The Journey to Christmas: A New People

I believe one of the great rites of passage in life is a person’s first love. You never forget that person who you first fell head-over-heels for. That first relationship is always a life-changing one. You begin feeling things you never experienced before and a part of your heart opens that you never knew existed. It seems as if everyone else just fades away. But all the emotions and excitement of saying those three magical words for the first time are still not as life-changing as when you say goodbye. It’s never the relationship that is life-changing but the break up.

The true power of love can never be fully understood until it has been put to the test. My dad once told me you can’t love a person until you know what you hate about them. Until you’ve seen all that makes up a person, you can’t truly love them. Love isn’t blind, it’s sacrificial. Love sees a person’s weaknesses and resolves to provide strength. This is displayed no better than when God sees our failures and chooses to provide a way out.

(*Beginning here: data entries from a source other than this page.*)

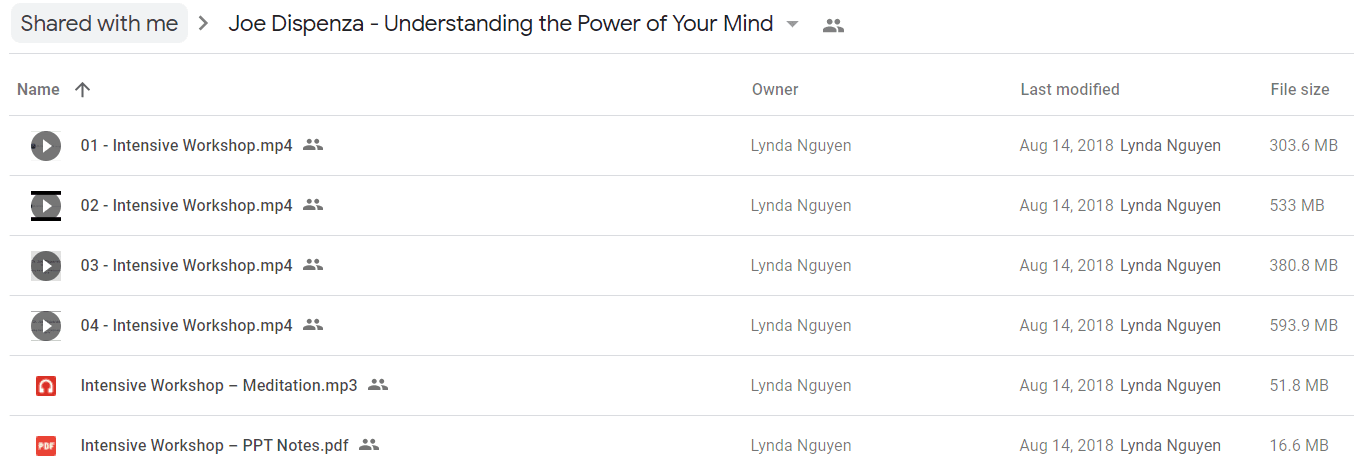Click the play icon for 03 - Intensive Workshop.mp4
Screen dimensions: 1354x468
click(46, 266)
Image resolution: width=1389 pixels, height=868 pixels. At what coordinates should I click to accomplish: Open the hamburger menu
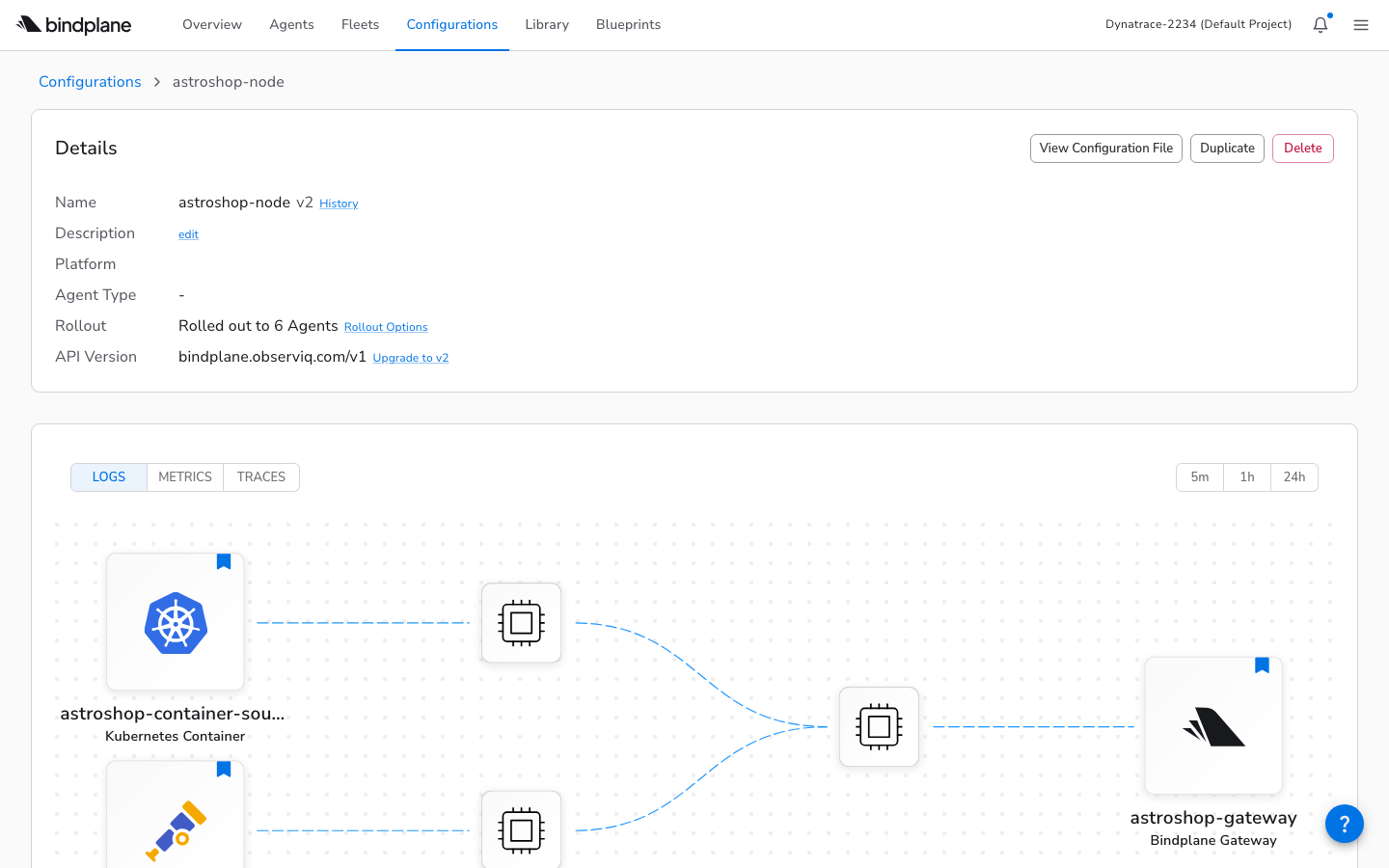(1360, 25)
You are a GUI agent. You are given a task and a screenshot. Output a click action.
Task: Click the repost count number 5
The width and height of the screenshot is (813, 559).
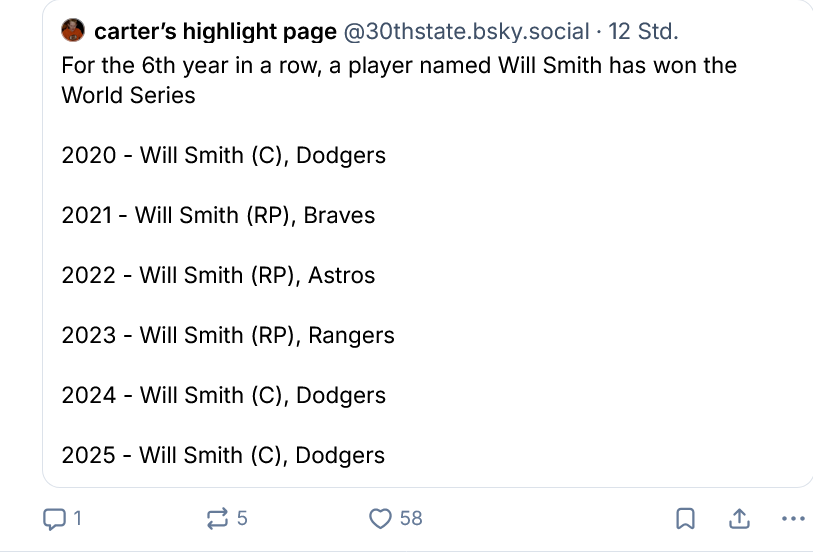[242, 518]
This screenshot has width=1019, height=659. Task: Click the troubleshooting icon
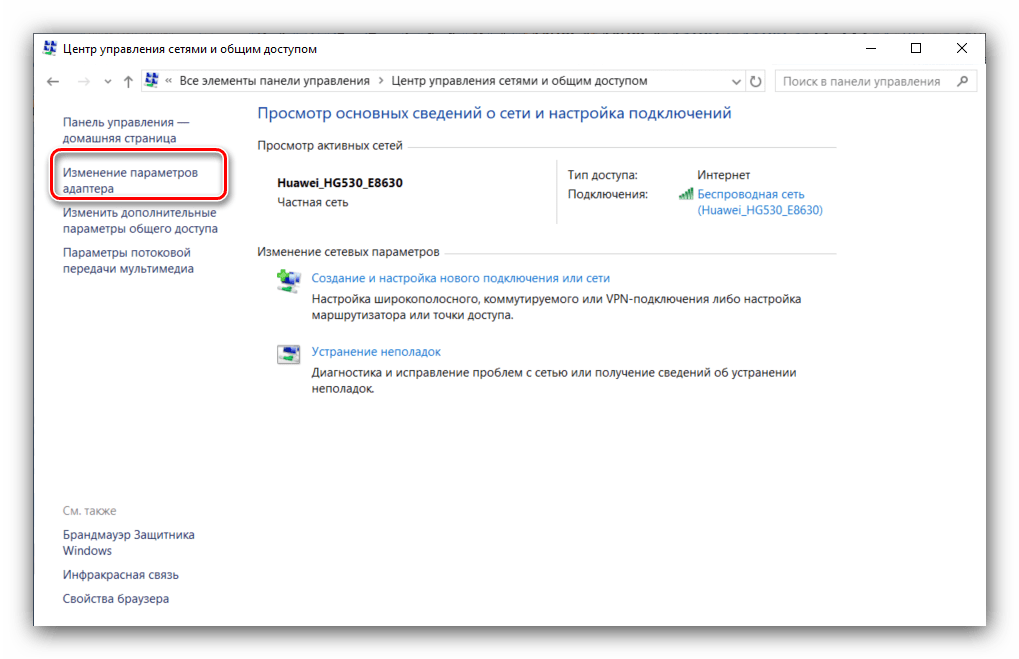tap(288, 353)
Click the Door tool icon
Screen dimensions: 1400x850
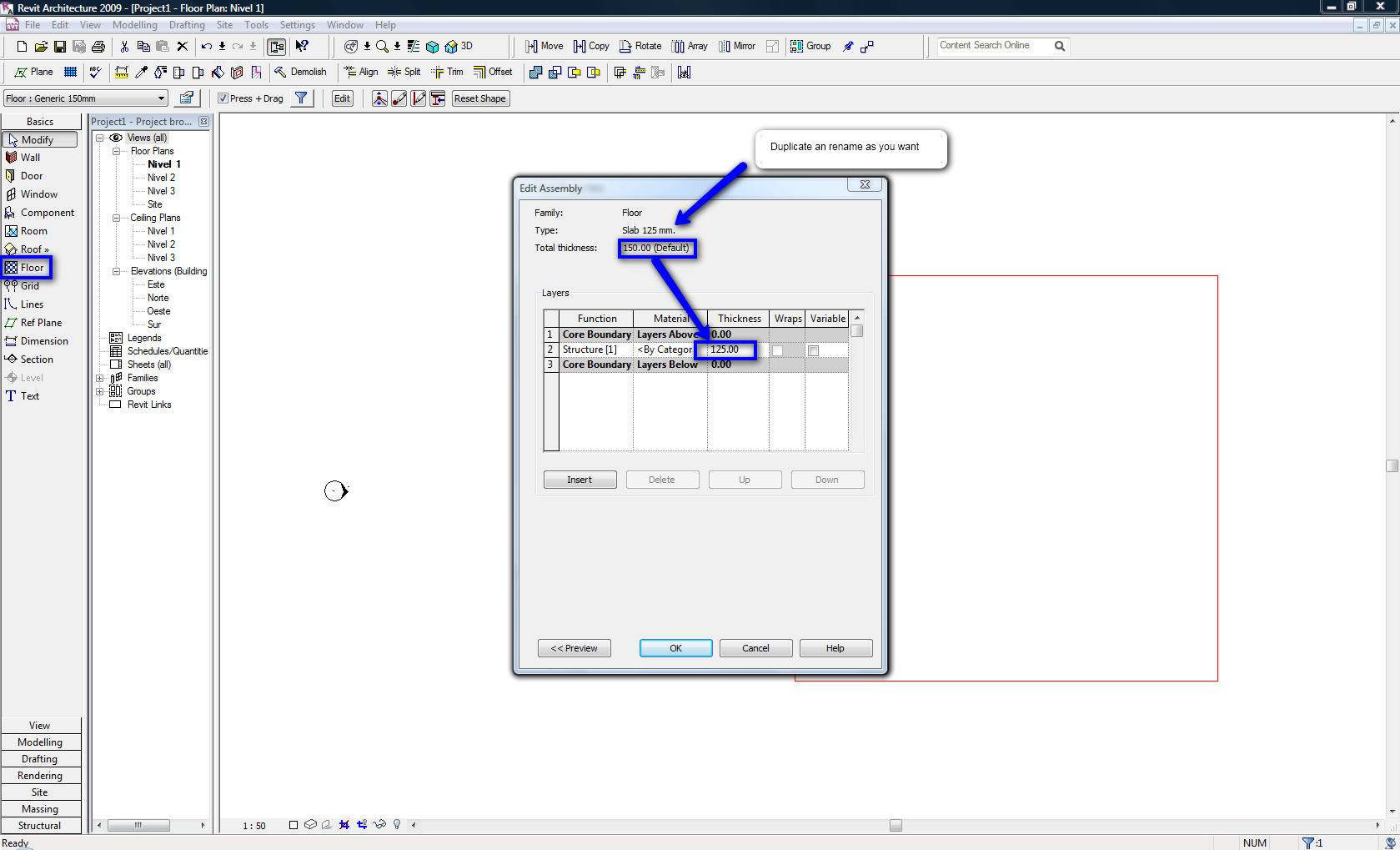tap(11, 176)
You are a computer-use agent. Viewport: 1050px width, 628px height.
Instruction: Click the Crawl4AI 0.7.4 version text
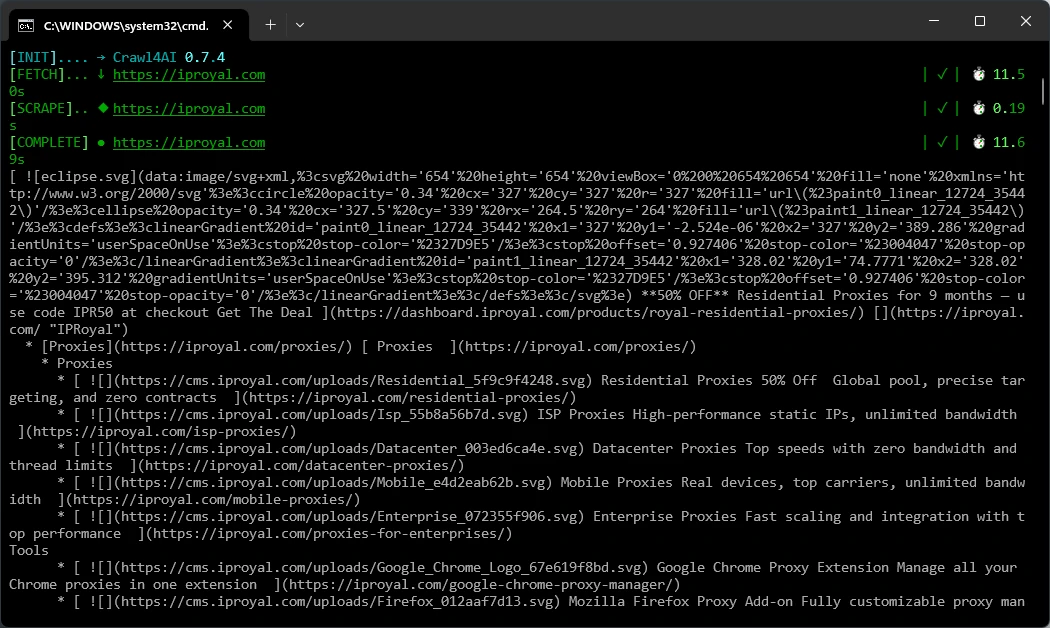click(168, 57)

Mankind’s failure in the Garden is the failure of a relationship. After sin enters the picture, things change. God and man cannot co-exist as they did before. Yet even in the pain of loss, God resolves to love. He banishes Adam and Eve from the Garden but quickly begins bridging the gap. God’s pursuit to restore his people begins with just one man – Abram. Like the serpent, Abram is given little introduction in Genesis. We know about his family but the narrator never explains why God would begin with him. The point is that God chose Abram, not the other way around. The narrator doesn’t elaborate on Abram because he isn’t who the story is about. Abram is the supporting actor whose role is to bring the main character to life.

When God calls him out, he tells Abram to pick up everything and leave his family’s land. This isn’t like moving to a new city. Abram is leaving a land passed down through generations! Without any further explanation, God leads Abram out with the promise of a new start. Through this man, God will build for himself a new people who will function as priests to the broken world. Abram and his descendants will display God’s glory the way Adam and Eve were meant to. Instead of living in the Garden, they will reside in a Promised Land. To restore the relationship, a law will also be given to them. This law will prepare the people for God’s presence in their midst as Adam and Eve once experienced. If Abram’s descendents follow God’s law, his presence and the land are theirs. If they fail, the results will be like Adam and Eve’s.

There is beauty in the fact that God begins the story of his saving work by inviting humans in. Despite our failures and weaknesses, he offers every opportunity possible to join back in. His love never fails, even when those he loves do. As his creation, we have willingly surrendered to our own oppression but Abraham’s calling demonstrates that God pursues his people even when we fail to see our need for him.

Read Genesis 12:1-9 and respond to one or more of the following questions. Also, feel free to add your own insights into the text. The more interaction, the better!
Do you think God’s promise to Abraham is a conditional or unconditional promise?

What makes this passage significant in our study of Christmas?